I’d like to believe love always wins coming down the stretch – it just might not be the way you envisioned it. In my experience love often isn't what I expected and wouldn't be half as good as it was. That basically is what I wrote this album about.
The album includes contributions from Ross Holmes on fiddle (Mumford & Sons, Bruce Hornsby), Skylar Wilson on keyboard (Andrew Combs, Rayland Baxter), and Logan Matheny on drums (Roman Candle, The Rosebuds). American Songwriter notes "Landry’s looming yet subtle baritone — somewhere between Leonard Cohen, Kris Kristofferson and Dave Alvin — unspool (sic) stories of broken hearts."

==Festivals and tours==
Landry shared the stage at Americana Music Festival in September 2015 with acts such as Loretta Lynn, Steve Earle, Pokey Lafarge, and Gillian Welch.
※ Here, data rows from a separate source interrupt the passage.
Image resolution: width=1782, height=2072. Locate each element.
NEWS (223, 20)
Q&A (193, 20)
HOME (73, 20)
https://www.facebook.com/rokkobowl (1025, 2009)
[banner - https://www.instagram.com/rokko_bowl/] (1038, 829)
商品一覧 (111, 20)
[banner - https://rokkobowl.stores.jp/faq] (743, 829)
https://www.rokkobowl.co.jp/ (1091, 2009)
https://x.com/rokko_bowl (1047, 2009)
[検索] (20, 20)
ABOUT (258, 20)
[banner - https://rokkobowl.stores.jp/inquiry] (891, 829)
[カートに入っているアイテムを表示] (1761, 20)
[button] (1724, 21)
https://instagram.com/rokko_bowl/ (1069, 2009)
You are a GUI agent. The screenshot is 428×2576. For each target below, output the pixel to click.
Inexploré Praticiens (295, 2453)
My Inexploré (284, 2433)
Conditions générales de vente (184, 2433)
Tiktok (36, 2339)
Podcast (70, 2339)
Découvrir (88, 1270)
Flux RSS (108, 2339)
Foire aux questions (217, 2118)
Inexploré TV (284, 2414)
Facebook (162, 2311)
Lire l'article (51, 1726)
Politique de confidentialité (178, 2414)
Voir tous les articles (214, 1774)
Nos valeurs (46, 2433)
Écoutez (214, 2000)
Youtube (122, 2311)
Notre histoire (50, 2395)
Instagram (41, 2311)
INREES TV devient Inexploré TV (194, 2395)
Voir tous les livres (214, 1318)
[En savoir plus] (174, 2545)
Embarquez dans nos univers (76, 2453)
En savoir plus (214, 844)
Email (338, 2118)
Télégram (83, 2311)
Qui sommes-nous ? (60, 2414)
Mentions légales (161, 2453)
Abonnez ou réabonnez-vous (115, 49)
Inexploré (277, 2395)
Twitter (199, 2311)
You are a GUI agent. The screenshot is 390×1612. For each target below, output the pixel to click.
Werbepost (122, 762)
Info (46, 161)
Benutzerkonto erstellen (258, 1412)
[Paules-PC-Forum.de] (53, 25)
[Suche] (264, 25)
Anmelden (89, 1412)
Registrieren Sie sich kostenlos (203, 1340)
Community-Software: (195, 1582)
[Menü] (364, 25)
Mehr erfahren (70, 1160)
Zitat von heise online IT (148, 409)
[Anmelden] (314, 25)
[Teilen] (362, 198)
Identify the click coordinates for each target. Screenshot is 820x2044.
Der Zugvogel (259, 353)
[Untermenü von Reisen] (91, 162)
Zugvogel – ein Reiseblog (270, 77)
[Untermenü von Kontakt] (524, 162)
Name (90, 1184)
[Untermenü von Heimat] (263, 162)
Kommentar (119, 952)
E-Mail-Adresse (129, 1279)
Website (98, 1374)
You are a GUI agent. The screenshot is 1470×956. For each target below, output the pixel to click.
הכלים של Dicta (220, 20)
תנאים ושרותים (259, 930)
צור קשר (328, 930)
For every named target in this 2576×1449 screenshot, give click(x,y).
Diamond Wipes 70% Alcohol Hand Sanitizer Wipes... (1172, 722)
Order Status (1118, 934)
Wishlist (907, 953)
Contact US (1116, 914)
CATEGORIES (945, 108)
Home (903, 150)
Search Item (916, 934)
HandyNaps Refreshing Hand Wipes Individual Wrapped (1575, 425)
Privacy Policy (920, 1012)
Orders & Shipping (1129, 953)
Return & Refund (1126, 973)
He opened for Warren Haynes and The Wood Brothers on tour in Fall of 2015.

After touring Sweden in 2016, Landry performed at Twisterella (2016) and both the Latitude Festival in Suffolk, England and Longitude Festival in Ireland in 2017.

In 2017 and 2019 he performed concerts with singer Dianna Agron at the Café Carlyle in New York.

==Film/Video==
Landry contributed music for the Run Away Dog (2017) soundtrack. He appeared in Austin to Boston (2014), which chronicled four bands riding in five Volkswagen buses across three thousand miles, and featured: Ben Howard, The Staves, Nathaniel Rateliff, and Bear's Den. Landry appeared in Big Easy Express (2012) with his former band, Old Crow Medicine Show. He also appeared at the end of Be Good Tanyas video "The Littlest Birds".